Illustration by Mark Searcy

AS YOU EMBARK UPON the academic year, many of you will be required by your school or budget to share your living quarters with complete strangers—"roommates," they call them. But be warned: Your "roommate" will almost certainly not be your "mate." Take it from me. I switched roommates many times during my freshman year at college, and every single roommate was pure, unadulterated evil.

Coincidence? I think not.

My first roommate was Matthew Hardenbach. A corn-fed Iowa boy, he initially seemed pleasant and friendly. That quickly changed when Hardenbach accused me of staggering into our dorm room at 4 am and (in his words) "soiling" the contents of his closet, including his stupid confirmation suit and the container that held his father's "ashes." Of course, this is a bald-faced lie because I have no recollection of any of it. Hey, I told him, at least it wasn't the dumb blue blanket your slut of a mom made for you when you were an infant and you still keep on your bed every night.

Baby.

The school quickly relocated me to a room with Ethan Trotter, a science nerd who looked like a chipmunk caught in the headlights.
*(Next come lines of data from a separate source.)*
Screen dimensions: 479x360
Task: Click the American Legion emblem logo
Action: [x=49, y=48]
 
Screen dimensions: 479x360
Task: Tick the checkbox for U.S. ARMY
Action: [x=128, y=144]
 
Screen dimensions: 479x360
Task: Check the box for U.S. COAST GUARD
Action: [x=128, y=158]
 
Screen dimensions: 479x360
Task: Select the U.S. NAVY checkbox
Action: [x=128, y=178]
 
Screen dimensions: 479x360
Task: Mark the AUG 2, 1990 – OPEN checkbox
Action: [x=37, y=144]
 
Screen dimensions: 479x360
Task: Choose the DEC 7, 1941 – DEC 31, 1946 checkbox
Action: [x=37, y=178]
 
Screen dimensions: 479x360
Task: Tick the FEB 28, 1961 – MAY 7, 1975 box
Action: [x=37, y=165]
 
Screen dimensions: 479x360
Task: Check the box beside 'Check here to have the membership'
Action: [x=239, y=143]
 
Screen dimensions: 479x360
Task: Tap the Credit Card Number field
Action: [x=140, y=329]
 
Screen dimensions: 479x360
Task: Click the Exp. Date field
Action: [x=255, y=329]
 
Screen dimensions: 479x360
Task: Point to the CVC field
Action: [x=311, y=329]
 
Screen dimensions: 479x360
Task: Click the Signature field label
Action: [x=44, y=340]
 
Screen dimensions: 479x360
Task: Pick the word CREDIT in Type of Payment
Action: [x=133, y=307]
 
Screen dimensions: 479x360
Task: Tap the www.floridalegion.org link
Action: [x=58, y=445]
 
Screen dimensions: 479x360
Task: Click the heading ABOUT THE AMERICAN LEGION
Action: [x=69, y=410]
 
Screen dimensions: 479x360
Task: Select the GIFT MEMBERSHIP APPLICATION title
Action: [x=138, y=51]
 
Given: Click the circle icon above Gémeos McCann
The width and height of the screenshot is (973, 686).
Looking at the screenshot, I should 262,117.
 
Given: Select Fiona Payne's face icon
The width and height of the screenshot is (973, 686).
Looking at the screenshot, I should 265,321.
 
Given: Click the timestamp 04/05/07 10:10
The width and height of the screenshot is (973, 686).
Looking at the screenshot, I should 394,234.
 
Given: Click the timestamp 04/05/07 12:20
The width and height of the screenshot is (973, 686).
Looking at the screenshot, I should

He was pretty mellow until the night before midterms, when he showed his true colors.

"Can you please stop blasting Reign in Blood?" he shrieked, his chipmunk eyes crazily rolling in his head. "It's 3 am!" He screeched something about not being able to sleep for a very important science test. What a nutjob. If you want to be a great scientist so badly, I told him, why don't you go invent a pair of earplugs?

"Besides, do you want me to fail?" I asked. "Maybe a good night's sleep helps you do well on a test, but Slayer helps me to study, you inconsiderate dick."

Toe-may-toe, toe-mah-toe.

The school switched me again, but at this point a conspiracy had taken root against me. Apparently, after two of your roommates request to have you moved, the school considers you a "problem," and starts pairing you up with other "problems."

So my next roommate was a mysterious kid named Ked. I don't know if that was his first or last name; probably neither. He kept a dropper bottle of LSD and sold doses out of our dorm room, which was fine with me since I got free hits. Ked also kept a pet ferret. Its name was Tigger, and Ked would clean Tigger's cage and water dish obsessively.

I am a bit of an animal whisperer; I could tell that Tigger was not happy confined to life inside a small cage; the ferret's mind needed expanding. So I did what any animal-loving person would do—I put a few droplets from Ked's LSD bottle into Tigger's water dish. Ked came back into the room a short while later and commenced cleaning the cage.

Its animal mind brought to a higher level of consciousness, the ferret took up arms against its captor, biting Ked on the palm, clawing his wrists, disappearing up his sleeve. Ked squealed like a pig and began running around our tiny room, trying to shake Tigger out of his clothes. Then, terribly, awfully, Ked threw his body up against the wall, and Tigger's noble battle for liberation was over.

"You monster," I said to Ked. "You oppressor. You fascist!" Tigger, the little Sandinista, had been struck down in a valiant bid for freedom.

After that, the school put me by myself in a single dorm room. I win?